**Task description**. Reproduce every one of the records below word for word, omitting the pictures from your reply.

**Data for this exercise**.
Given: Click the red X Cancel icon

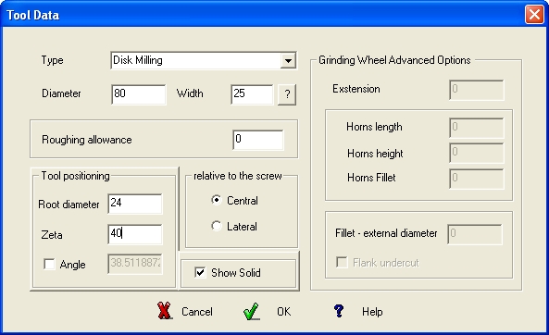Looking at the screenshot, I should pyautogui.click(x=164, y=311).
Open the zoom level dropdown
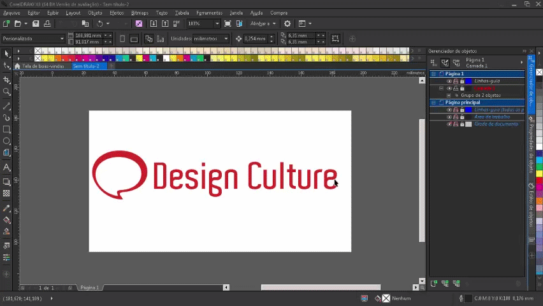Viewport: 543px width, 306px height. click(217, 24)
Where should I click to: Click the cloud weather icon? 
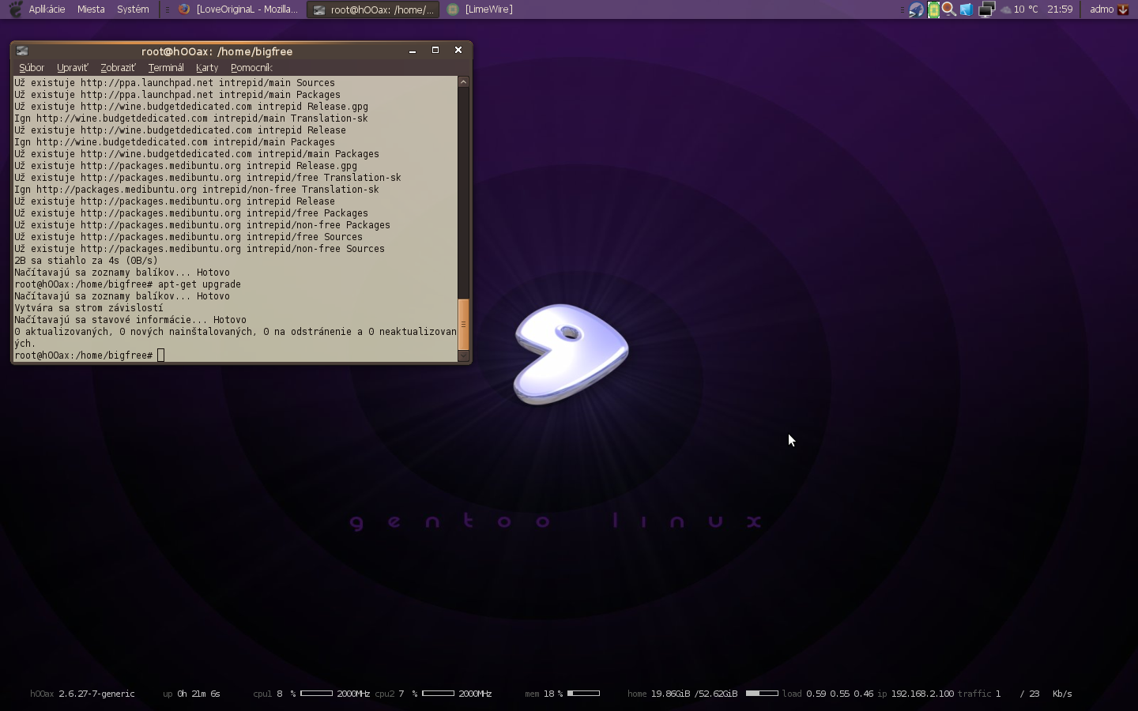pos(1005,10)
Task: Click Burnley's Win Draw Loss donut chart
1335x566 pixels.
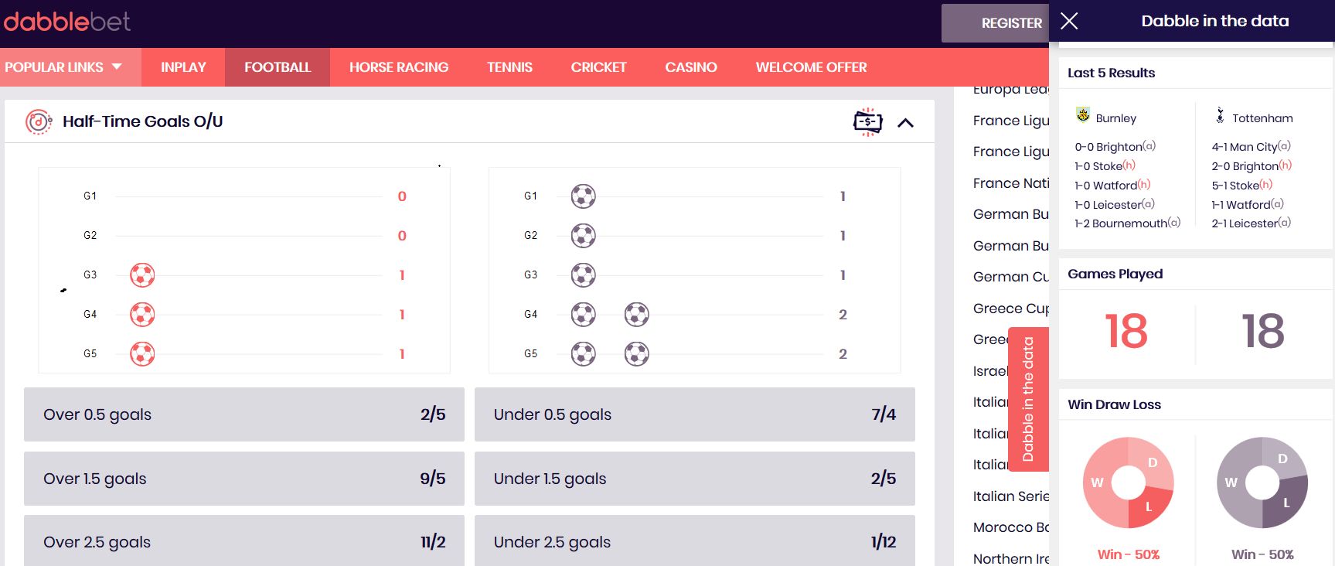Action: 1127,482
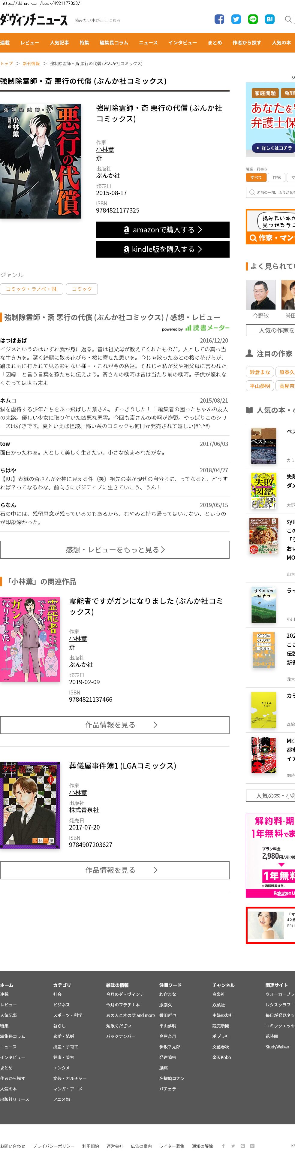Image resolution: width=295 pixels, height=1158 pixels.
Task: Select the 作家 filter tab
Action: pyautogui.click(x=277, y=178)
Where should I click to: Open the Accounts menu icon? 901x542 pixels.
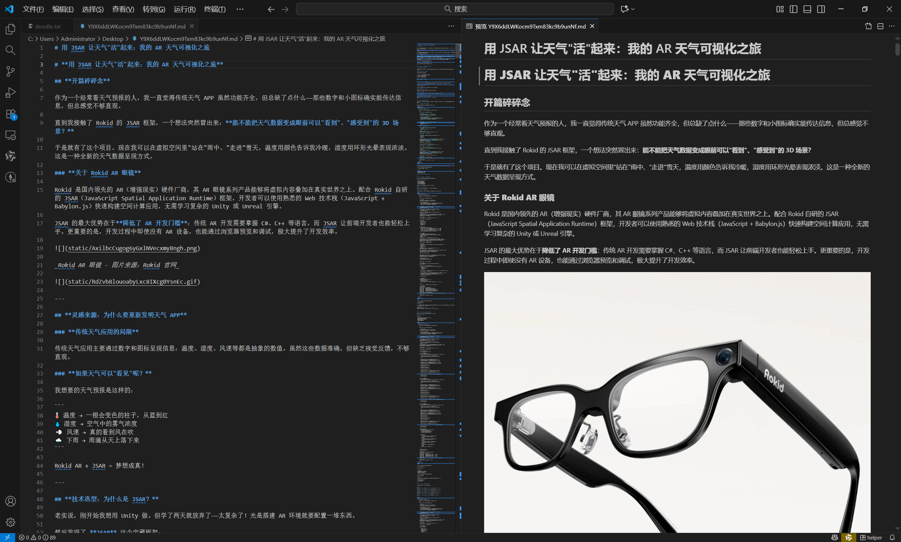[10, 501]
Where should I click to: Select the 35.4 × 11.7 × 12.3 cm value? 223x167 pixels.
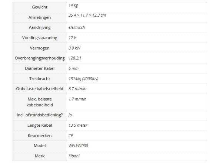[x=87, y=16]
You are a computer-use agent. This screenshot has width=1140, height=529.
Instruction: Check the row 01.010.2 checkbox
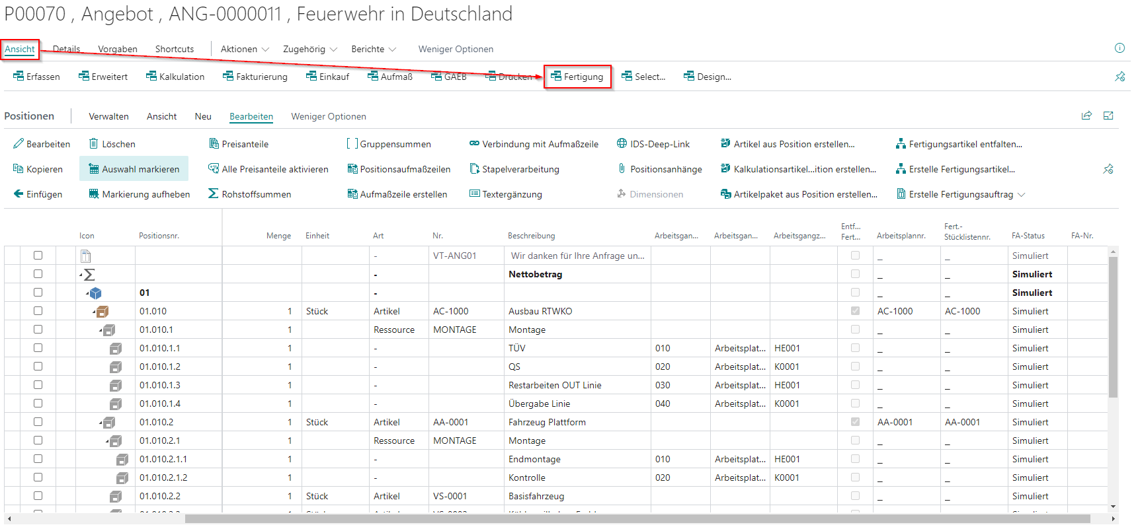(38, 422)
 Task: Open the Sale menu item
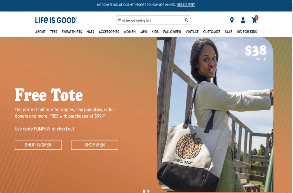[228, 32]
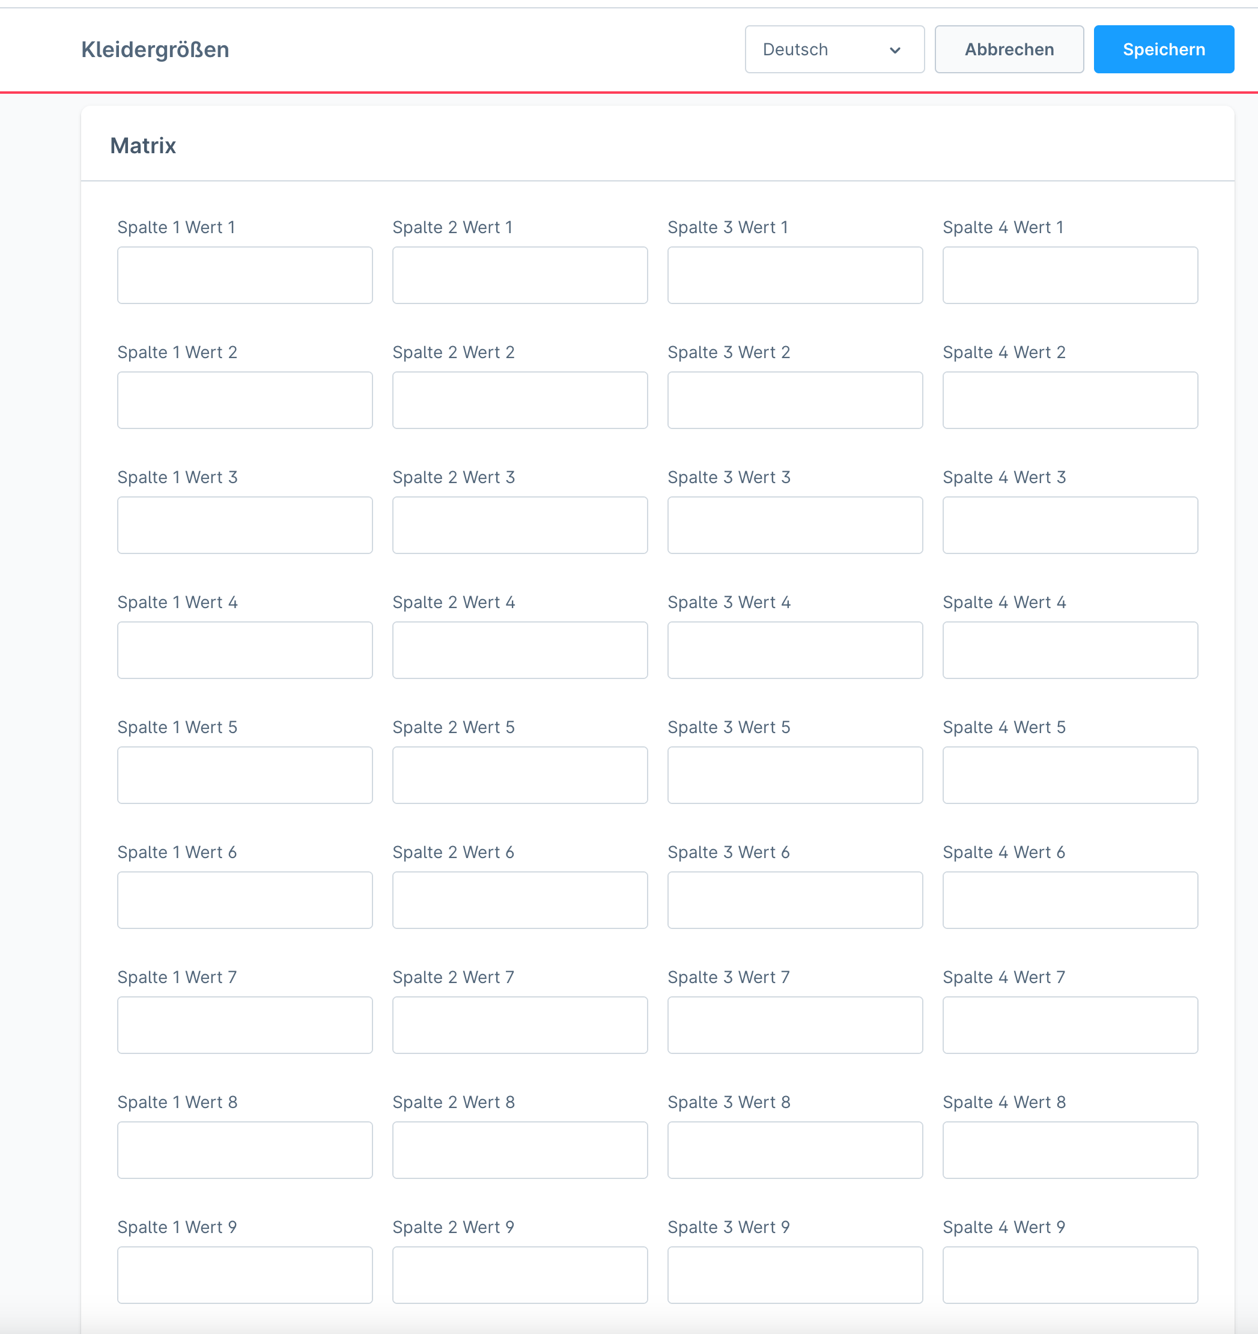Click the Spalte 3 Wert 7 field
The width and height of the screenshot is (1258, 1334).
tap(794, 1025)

**Correct answer**.
Given: Click the red X Cancel icon

Looking at the screenshot, I should pyautogui.click(x=164, y=311).
Open the zoom level dropdown
Viewport: 543px width, 306px height. click(217, 24)
Where should I click to: Click the cloud weather icon? 
pos(1005,10)
Task: Click Burnley's Win Draw Loss donut chart
1335x566 pixels.
Action: 1127,482
Image resolution: width=295 pixels, height=1158 pixels.
Task: Select the 作家 filter tab
Action: pyautogui.click(x=277, y=178)
Where should I click to: Open the Accounts menu icon? 901x542 pixels.
[10, 501]
Where should I click to: Select the 35.4 × 11.7 × 12.3 cm value? 223x167 pixels.
[x=87, y=16]
You are a computer-use agent. This screenshot has width=1140, height=529.
Instruction: Check the row 01.010.2 checkbox
(38, 422)
 Task: Open the Sale menu item
[228, 32]
Click the Spalte 3 Wert 7 field
The width and height of the screenshot is (1258, 1334).
tap(794, 1025)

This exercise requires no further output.